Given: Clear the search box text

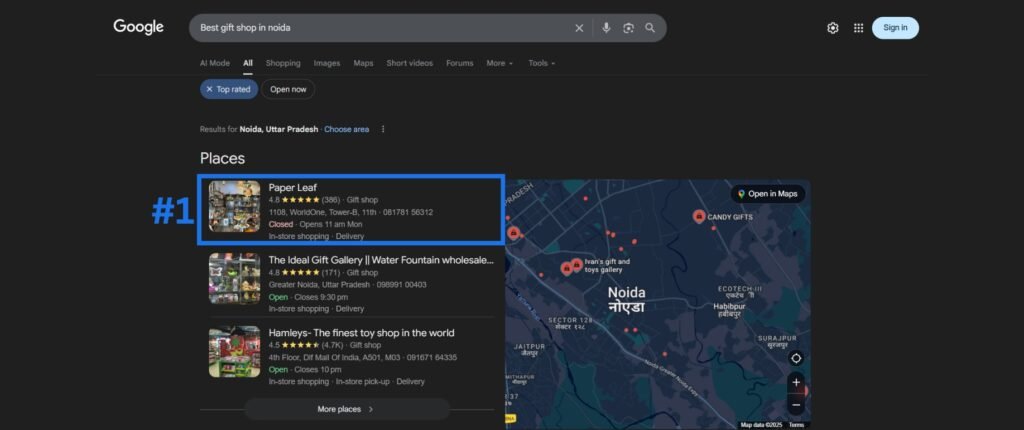Looking at the screenshot, I should pyautogui.click(x=579, y=28).
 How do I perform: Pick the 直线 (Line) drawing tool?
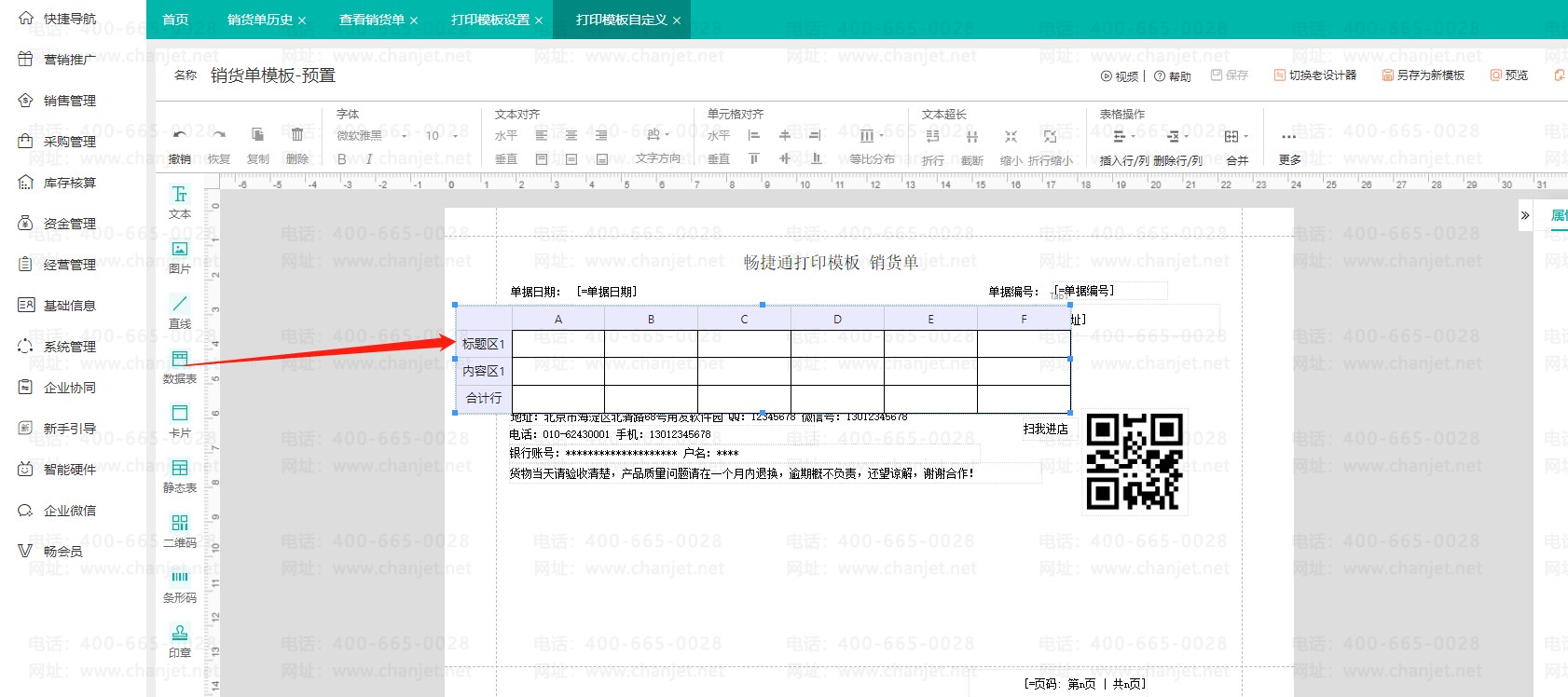[180, 311]
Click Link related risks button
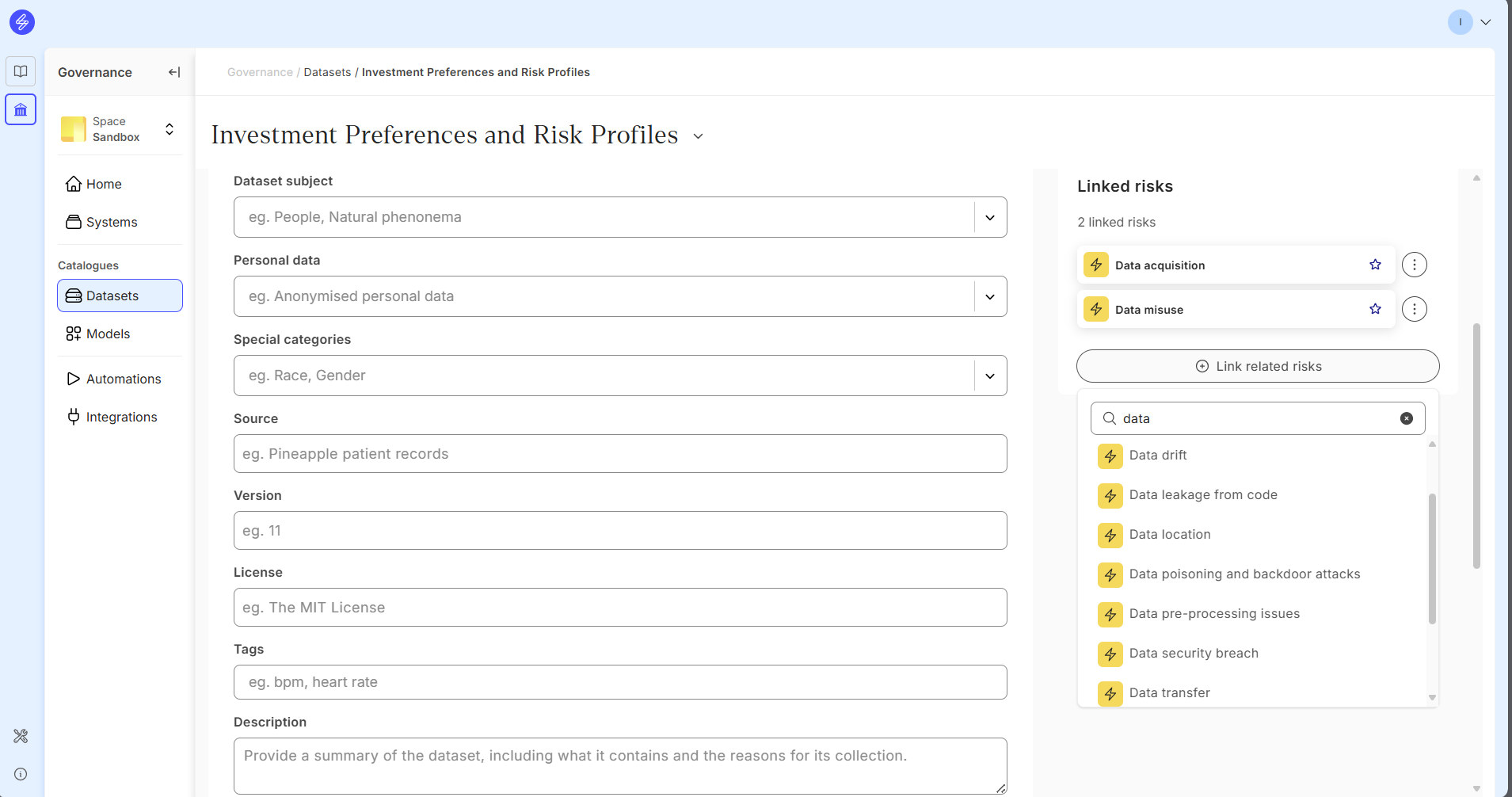The image size is (1512, 797). pos(1257,366)
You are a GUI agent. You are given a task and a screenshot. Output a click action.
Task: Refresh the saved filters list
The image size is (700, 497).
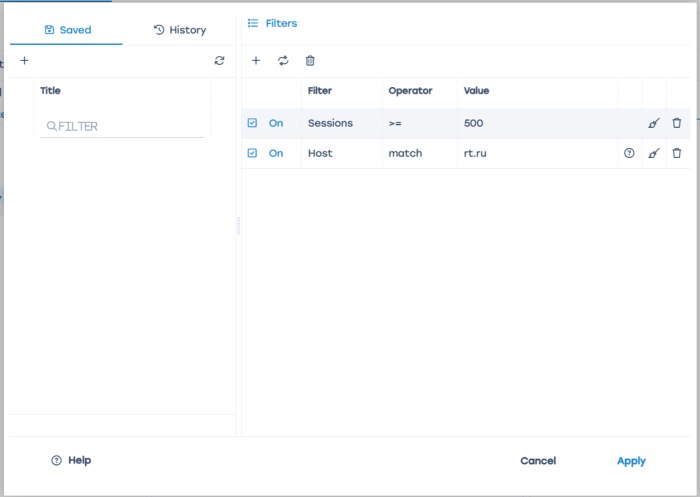point(220,61)

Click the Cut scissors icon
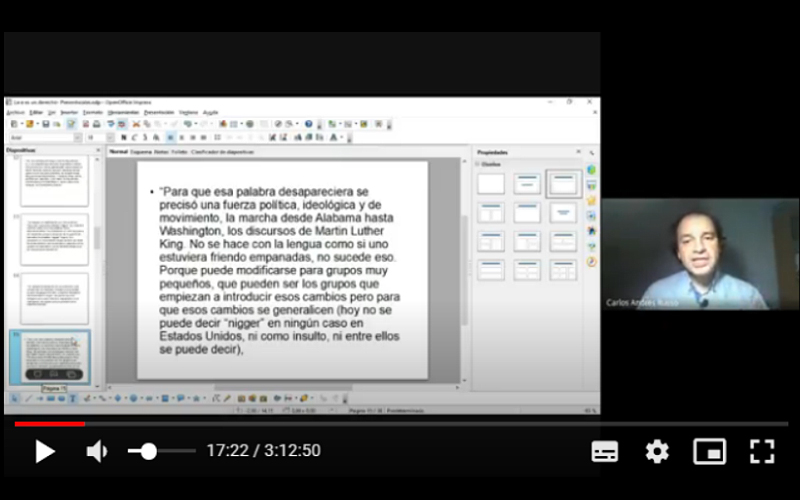pos(135,124)
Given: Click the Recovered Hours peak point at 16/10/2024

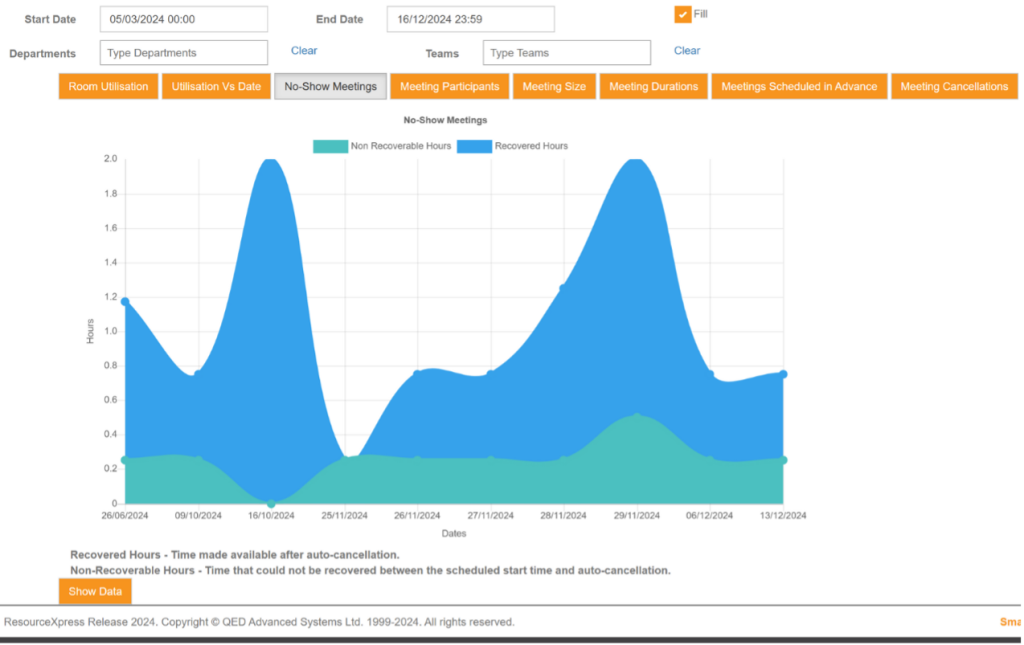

----------

**The problem:** Nothing but an exact copy is needed, covering the lines from the line with "How do I perform: Pick" through the last line of the entries, pictures excluded.

**Answer box:**
 How do I perform: Pick the 直线 (Line) drawing tool?
[180, 311]
Click Link related risks button
The image size is (1512, 797). pos(1257,366)
You are a GUI agent. You are given a task and a screenshot. Output a click action.
Task: Refresh the saved filters list
The image size is (700, 497).
point(220,61)

Click the Cut scissors icon
pos(135,124)
Given: Click the Recovered Hours peak point at 16/10/2024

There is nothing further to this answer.